Sex trade chills Atlanta streets
By BOB HERBERT
New York Times
Published on: 10/20/06
The girl approached me on a desolate stretch of Atlanta's Metropolitan
Parkway, about halfway between the airport and the clustered lights of the
downtown skyline. The night was unusually cold and she was shivering a
little. She told me she was 15, but she didn't look more than 12.
It was bad enough that the child was outside at all at midnight. The fact
that she was turning tricks was heartbreaking. I explained that I was a
reporter for The New York Times and asked if she would wait while I went
to get someone to help her. She looked surprised. "I don't need any help,"
she said.
I had already spent a night traveling with undercover vice cops, and they
had pointed out the different neighborhoods in which underage prostitutes,
some as young as 10, roamed the streets.
"The girls are exploited in every sense of the word," said Lt. Keith
Meadows, who heads Atlanta's vice unit. "The men are all over them the
pimps, the johns. The girls get beaten. That's common. They're introduced
to drugs. And the pimps take all the money. It's sad.
"I would say that in most cases, the girls never knew their fathers. A lot
of them were abused at home and they end up in the clutches of these
pimps, putting their trust in someone they shouldn't have."
Atlanta, for a variety of reasons, has become a hub of child prostitution
and other forms of commercial sexual exploitation of children. The overall
market for sex with children is booming in many parts of the United
States. In Atlanta a thriving hotel and convention center with a
sophisticated airport and ground transportation network pimps and other
lowlifes have tapped into that market big time.

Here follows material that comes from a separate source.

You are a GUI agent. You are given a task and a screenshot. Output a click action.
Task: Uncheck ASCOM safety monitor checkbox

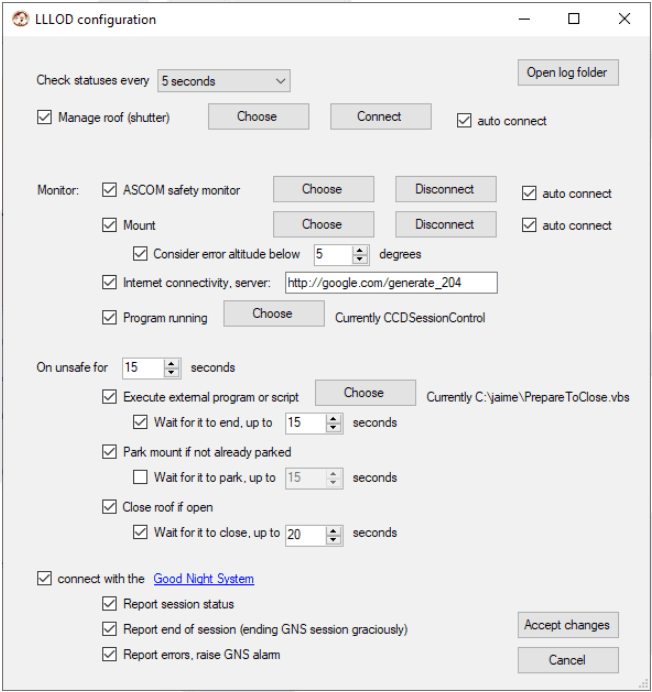(109, 190)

"These guys are even going into rural Georgia and getting these girls and
bringing them into Atlanta," said Alesia Adams, a longtime advocate who
has worked with the courts and social service agencies to assist young
girls who are lured into the sex trade.
Kaffie McCullough, the project director of a federally sponsored
intervention program, said Atlanta's juvenile prostitution problem "is a
lot bigger than anybody would really like to know." The sex trade in
Atlanta is "a huge, huge, huge industry," she said, and the involvement
of
children younger than 17, which is the age of consent in Georgia, is a
substantial part of it.
Stephanie Davis, the policy adviser on women's issues for Mayor Shirley
Franklin, agreed. "Sex tourism is coming south," she told me. "There is
advertising that I've seen on the Internet and other places that actually
targets the New York market, urging men to come to Atlanta for the day and
fly back home that night."
The risks for pimps and other exploiters of children are low, and the
payoff is often enormous. Demand is increasing for younger and younger
prostitutes, in part because of the cultural emphasis on the sexual appeal
of very young women and girls, and in part because of the widely held
belief among johns that there is less risk of contracting a disease from
younger prostitutes.
For the girls, life on the street can be hellish. A study released last
fall by the Atlanta Women's Agenda, an initiative of the mayor's office,
noted that the girls are always highly vulnerable to rape, assault,
robbery and murder, not to mention arrest and incarceration. Added to that
are the psychological risks, which are profound.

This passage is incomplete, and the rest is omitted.